Psychoneuroimmunology and Biofeedback

In the mid-twentieth century a Russian scientist, A. R. Luria, demonstrated that imagining running uphill actually increased his subject's pulse rate.*

In the 1960s, the newly emerging field of biofeedback research took observations such as Luria's and raised them to a new level, affirming our understanding of the mind/body connection. After fostering the creation of the science of the mind/body connection - known as psychoneuroimmunology (PNI) - biofeedback is today more accurately called neurofeedback. We now know that we can not only slow or quicken heartbeat, but affect a whole host of other physiological functions by merely thinking about stressful - or relaxing - conditions.

Under hypnosis, individuals can create blistered skin when given a suggestion that they have been burned. Simply believing you are in danger, or may be harboring a deadly tumor or virus, can create extreme changes in your body. Bob, who was a medic during the Korean War, tells the story of a young soldier who had a badly lacerated leg. His vital signs were excellent as the corpsmen worked on him. When the doctor arrived on the scene, he took one look at the leg and exclaimed, Oh my God, this is bad." The young patient immediately died.

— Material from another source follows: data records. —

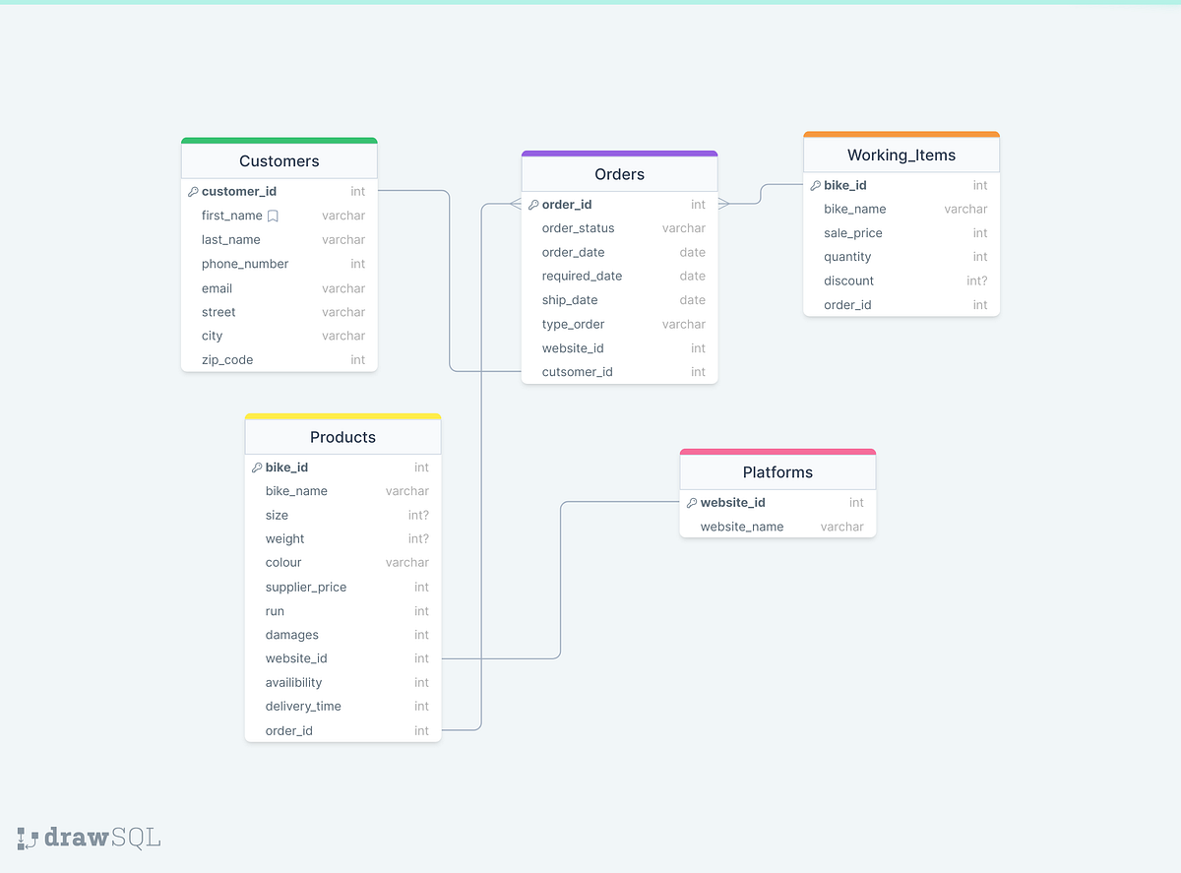Select the discount column in Working_Items
Screen dimensions: 1181x873
pos(901,281)
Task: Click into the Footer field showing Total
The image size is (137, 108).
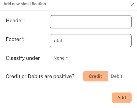Action: (91, 40)
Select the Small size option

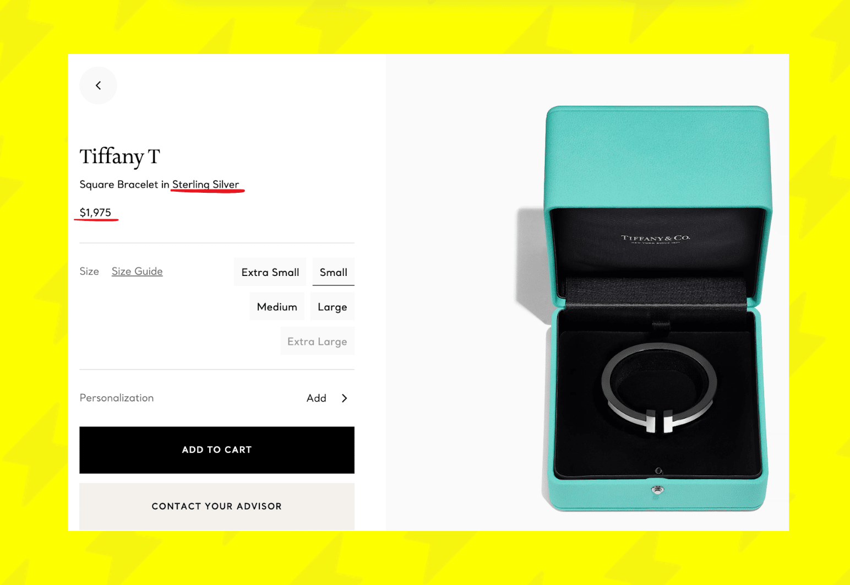334,272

Accounts of this nature are common. Doctors and nurses are continually confronted with the reality of the will to live or the wish to die in seriously ill people. Two individuals with the same symptoms. Prognosis for both is the same. One lives. One dies. Why? The Greek philosopher Socrates answered the question in 500 BCE: "There is no illness of the body apart from the mind." In modern times, Arnold Hutschnecker, MD, in his book The Will to Live, reinforced this: "Anxiety is a whisper of danger from the unconscious; whether the danger is real or imagined, the threat to health is real . . ."†


* For more information, see Luria, A. R., Working Brain: An Introduction to Neuropsychology (Basic Books, 1973).
† Hutschnecker, A., The Will to Live, rev. ed. (Cornerstone Library, 1972), 24.